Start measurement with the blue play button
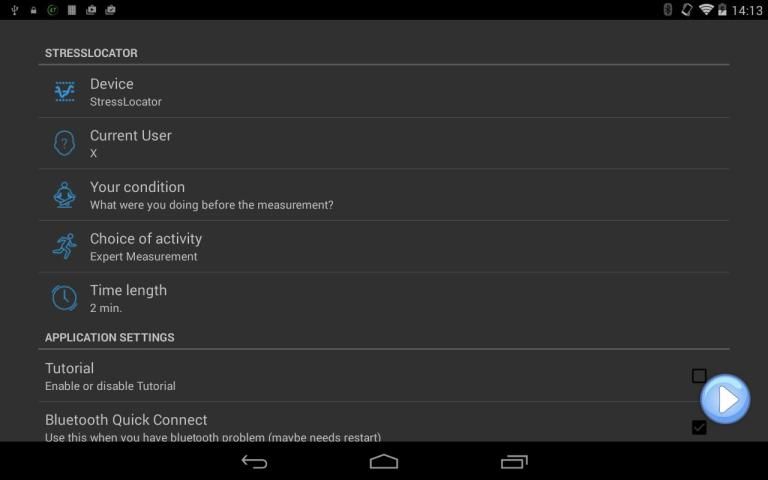(725, 399)
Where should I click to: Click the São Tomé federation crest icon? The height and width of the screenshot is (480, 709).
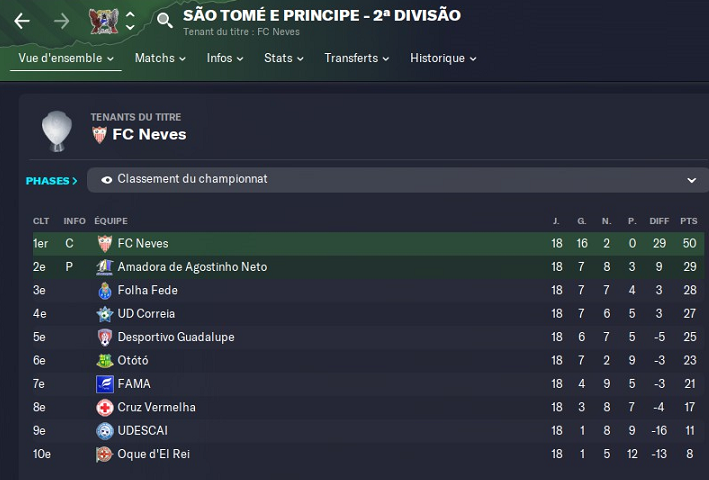point(103,20)
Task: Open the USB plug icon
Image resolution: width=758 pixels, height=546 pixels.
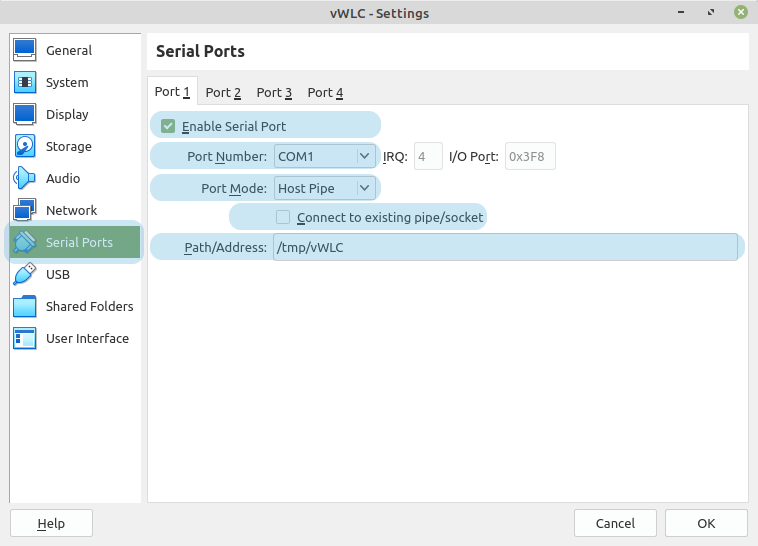Action: point(25,274)
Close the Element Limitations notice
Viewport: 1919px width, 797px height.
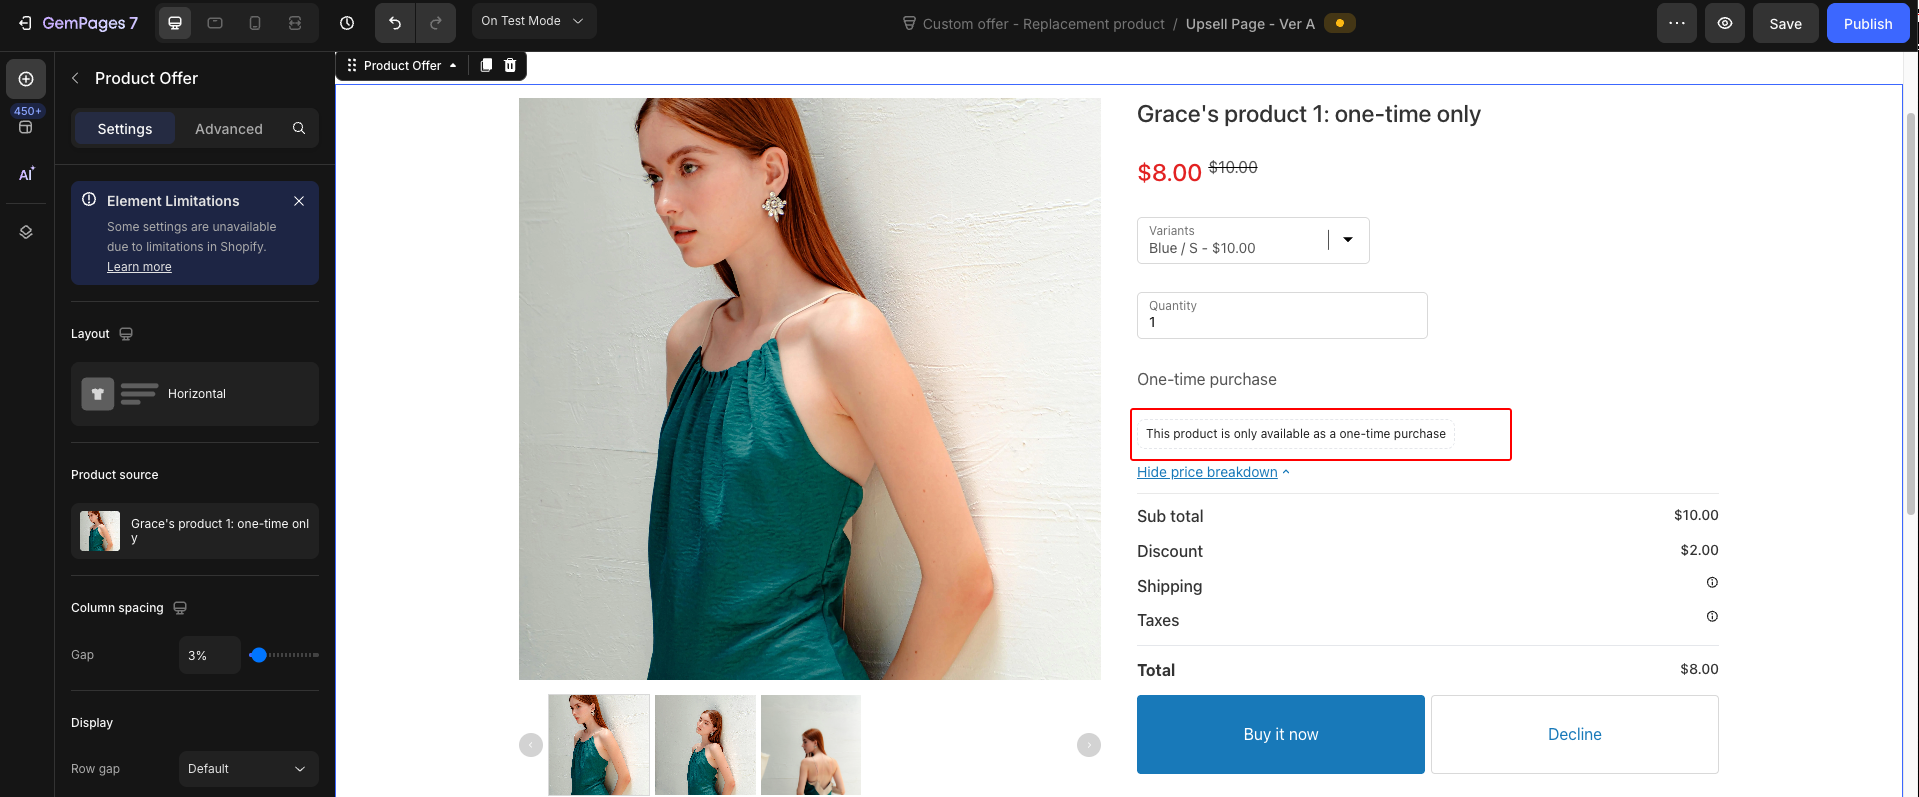299,201
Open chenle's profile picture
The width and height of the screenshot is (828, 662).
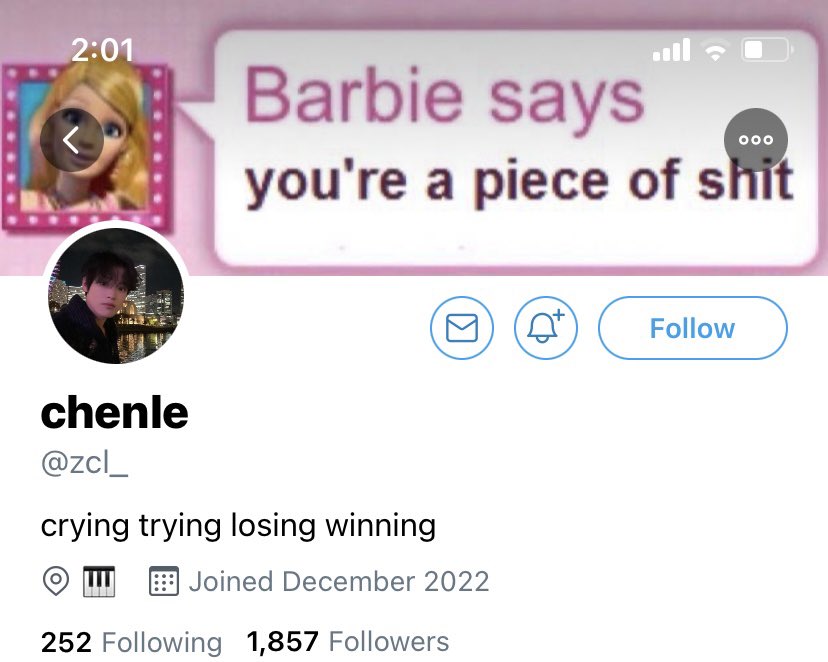(x=116, y=294)
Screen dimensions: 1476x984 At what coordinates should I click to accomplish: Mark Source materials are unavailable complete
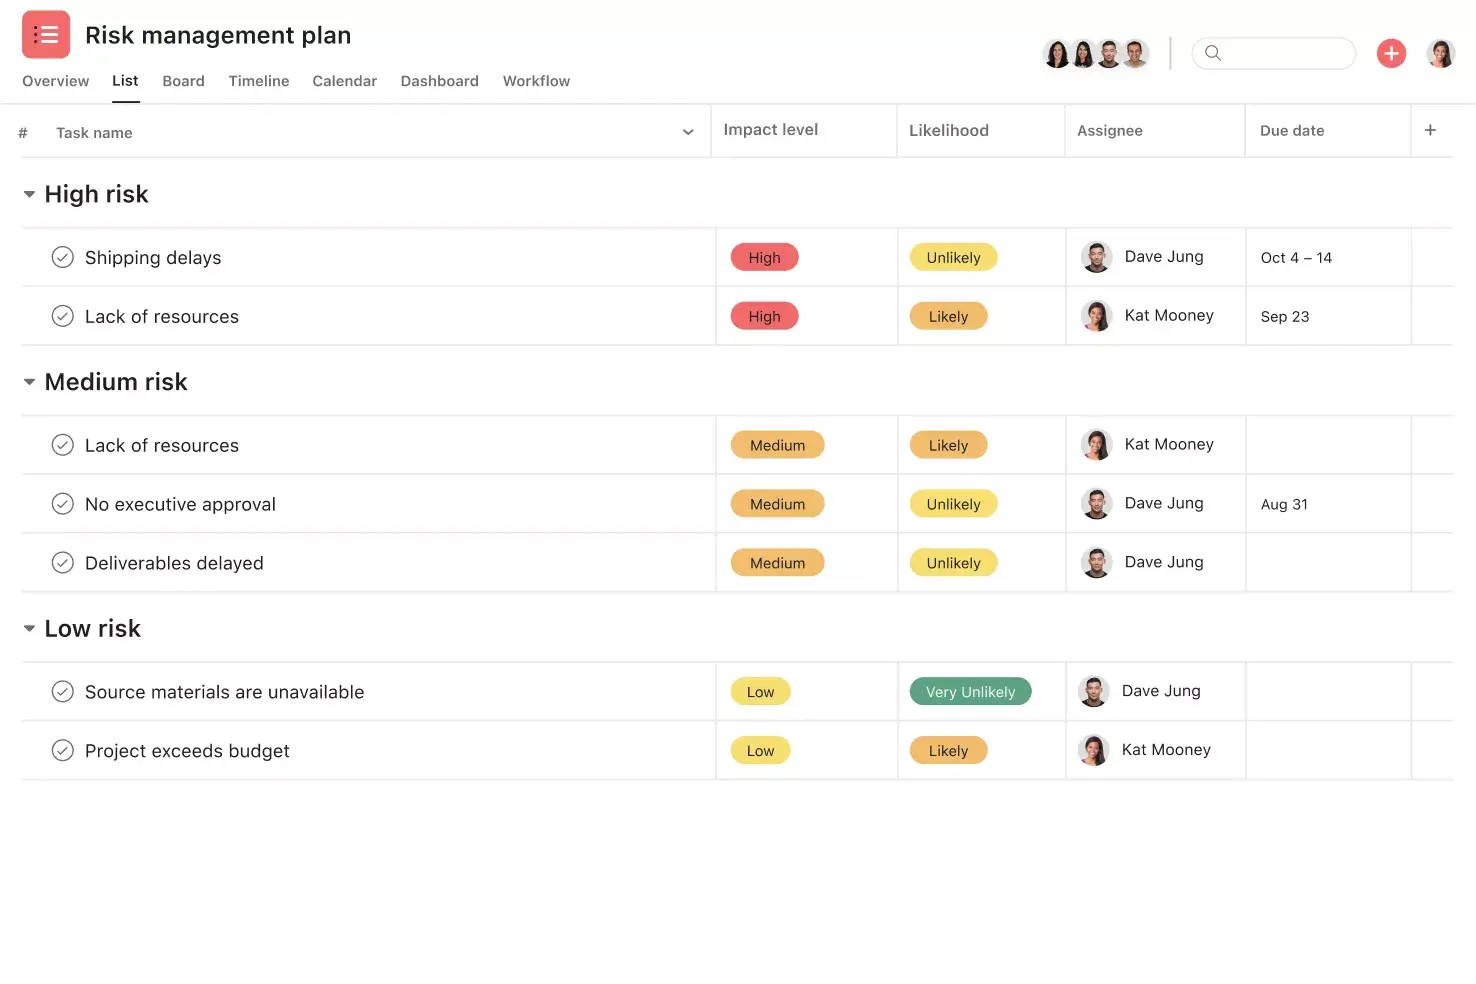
|---|
#### What is needed:
Go through the material line by line. Show each line that contains the string "Open".

#### Exercise output:
Task: Open the USB plug icon
Open chenle's profile picture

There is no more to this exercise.